IMC 2019: Sessions

Session 1533: Materiality of Identities in Capetian France, I

Thursday 4 July 2019, 09.00-10.30

Sponsor:Medieval Prosopography / Manchester Centre for Medieval & Early Modern Studies, University of Manchester
Organiser:Alex Hurlow, Department of History, University of Manchester
Moderator/Chair:Amy Livingstone, Department of History, Wittenberg University, Ohio
Paper 1533-aThe Return of the King: Royal Diplomas in the Viscounty of Bourges, 1101-1147
(Language: English)
Niall Ó Súilleabháin, Department of History, Trinity College Dublin
Niall Ó Súilleabháin, Department of History, Trinity College Dublin
Index terms: Charters and Diplomatics, Ecclesiastical History, Politics and Diplomacy
Paper 1533-bFrom Blood to Nation: The Role of Women in Familial and Ethnic Identities in Capetian France
(Language: English)
Tom Chadwick, Centre for Medieval Studies, University of Exeter
Tom Chadwick, Centre for Medieval Studies, University of Exeter
Index terms: Gender Studies, Women's Studies
Paper 1533-cFrom Capetians to Burgundians: Count Hugh of Champagne's Divorce and the Dynamics of Champenois Power
(Language: English)
James Doherty, School of Modern Languages, University of Bristol
James Doherty, School of Modern Languages, University of Bristol
Index terms: Charters and Diplomatics, Politics and Diplomacy
Abstract

As Robert Fawtier remarked ‘the French nation grew up within the bounds of space, authority and government created by the Capetian kings’. From a weak position in the 11th century to their apogee in the mid-13th century, the Capetian kings engineered the development of a centralised kingdom with a distinct Frankish identity that formed the heartland of courtly society and was the driving force behind the crusades.
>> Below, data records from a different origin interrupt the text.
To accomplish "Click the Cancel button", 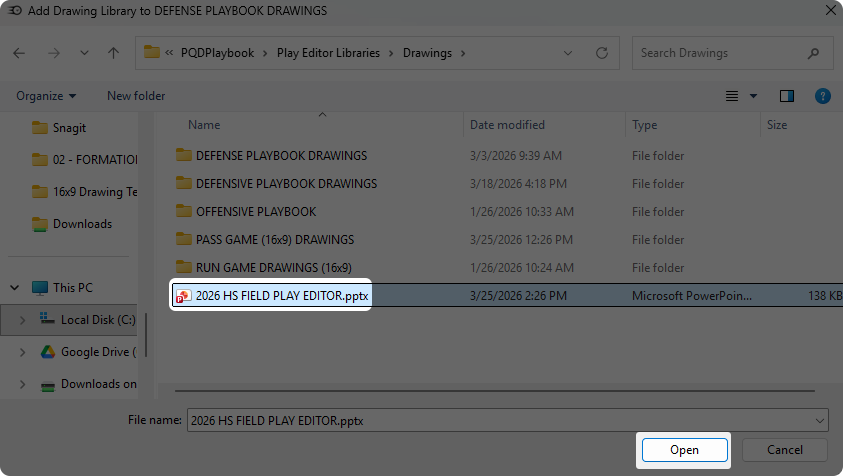I will [785, 450].
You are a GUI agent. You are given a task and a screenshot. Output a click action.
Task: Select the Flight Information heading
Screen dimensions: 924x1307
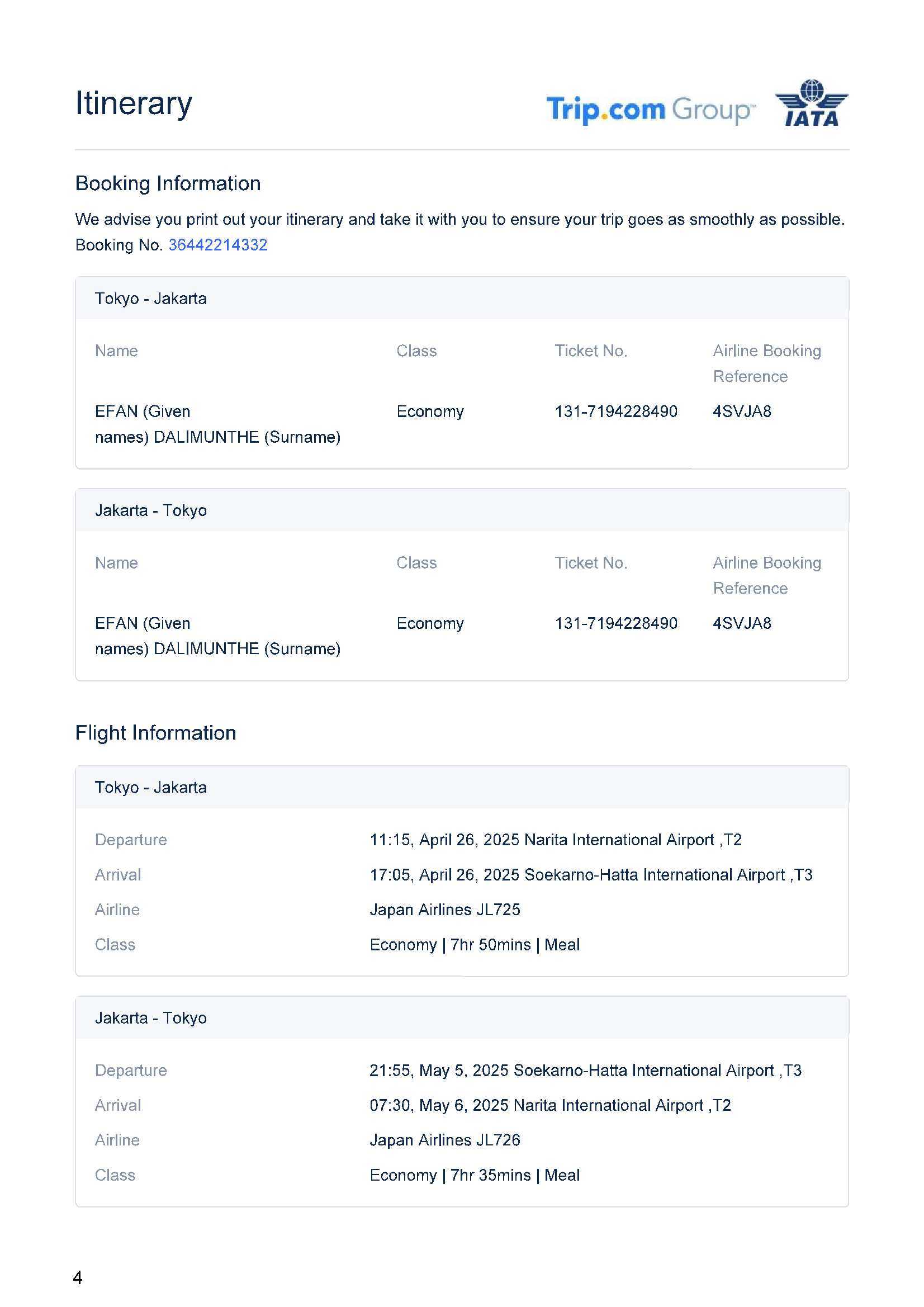point(155,733)
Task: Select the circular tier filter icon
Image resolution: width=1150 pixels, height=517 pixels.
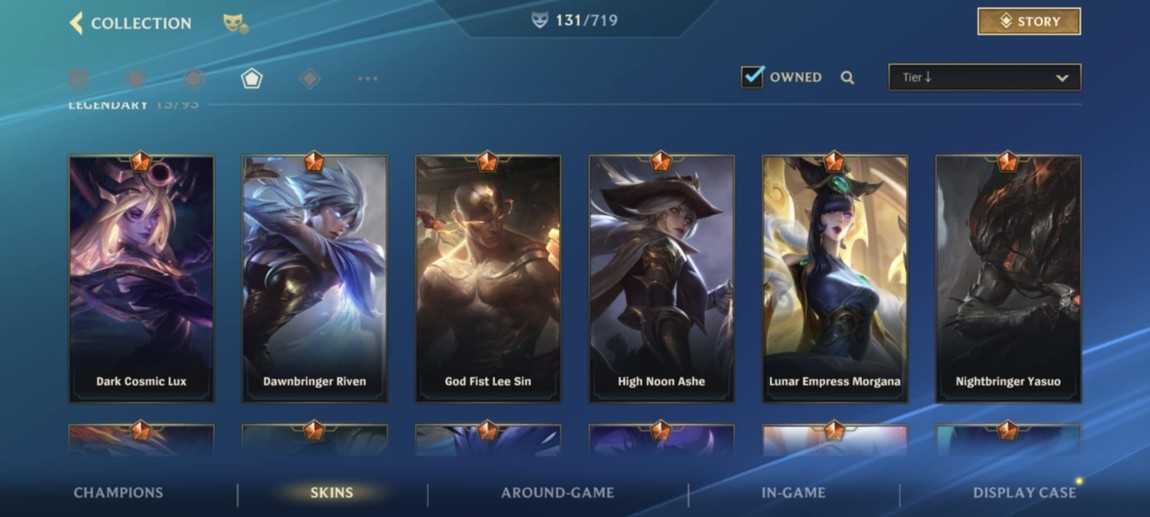Action: (x=136, y=78)
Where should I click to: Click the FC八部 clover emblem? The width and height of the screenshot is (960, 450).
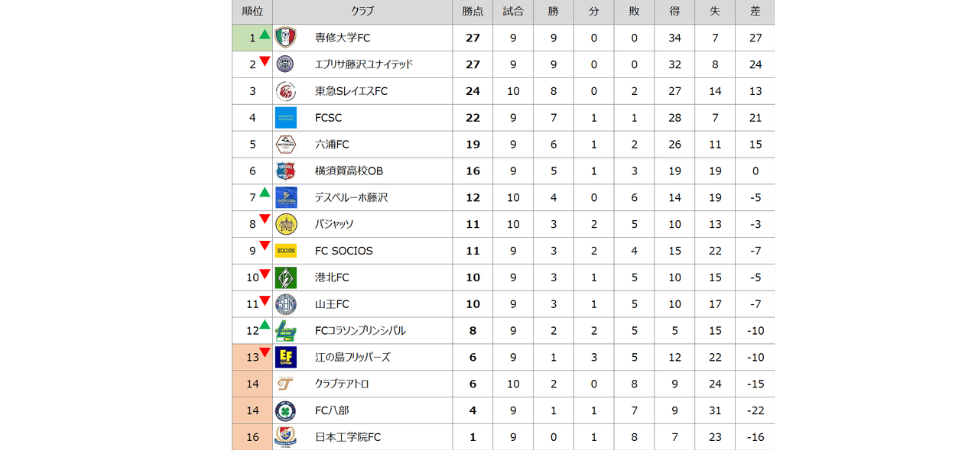[286, 411]
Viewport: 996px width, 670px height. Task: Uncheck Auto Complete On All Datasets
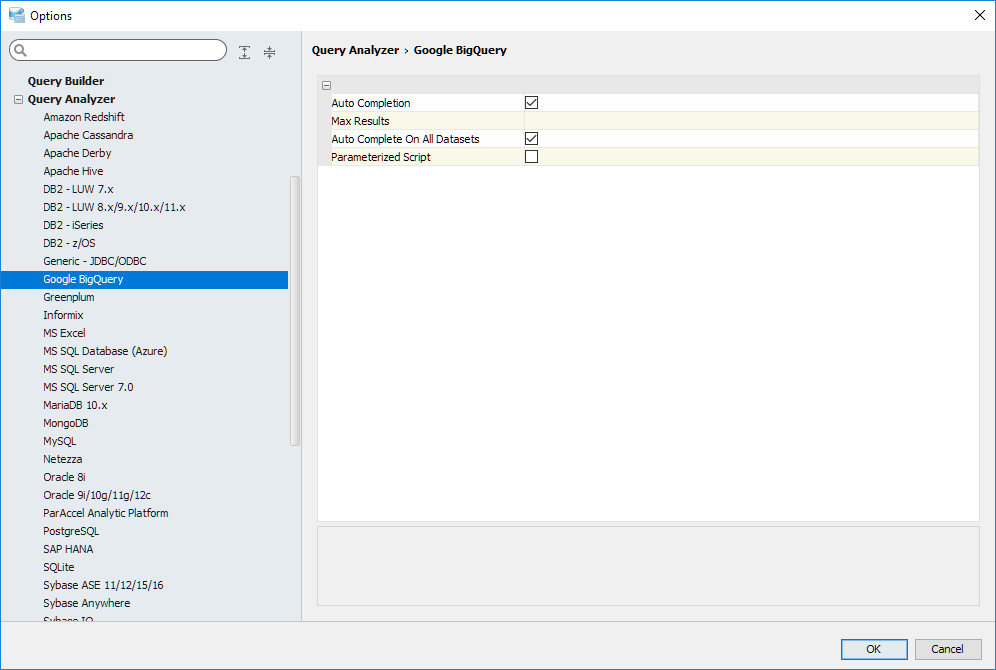coord(531,139)
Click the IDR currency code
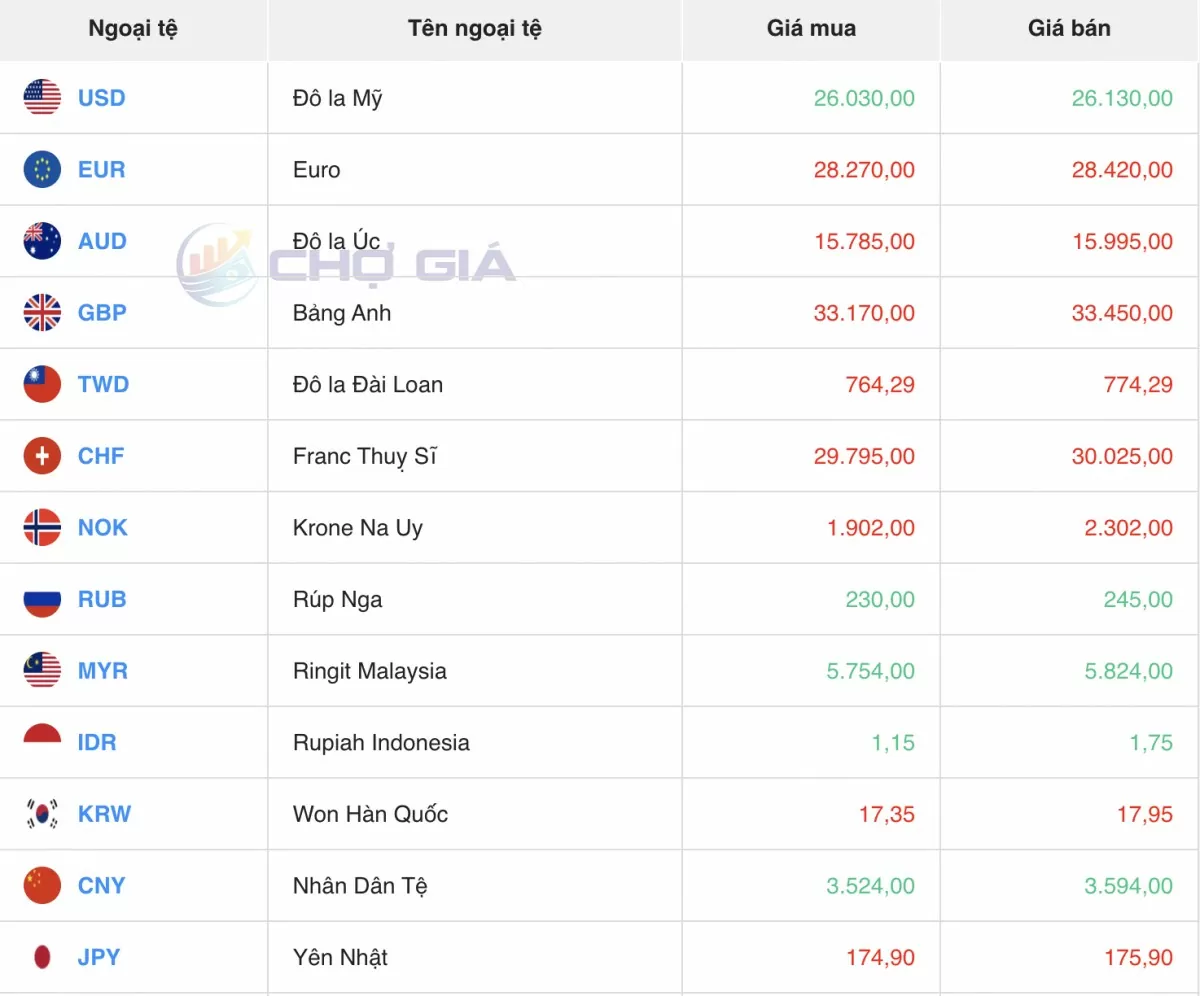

The developments allowed the Capetian kings to realise more easily their theoretical power over unruly barons through military, administrative and cultural means. While the Capetian achievement can hardly be disputed, such triumphant narratives feed into a teleological understanding of French national history which sees the French ‘nation’ and its identity emerging seamlessly from Capetian centralisation.

Yet French national identity remains a contested concept which still competes with regional identities to this day. This session seeks to explore how people, places and institutions expressed their own distinct identities within the context of growing Capetian centralisation from the 11th into the 13th century and the extent to which these identities intersected and interacted with a growing sense of French ‘national’ identity and Capetian royal ideology.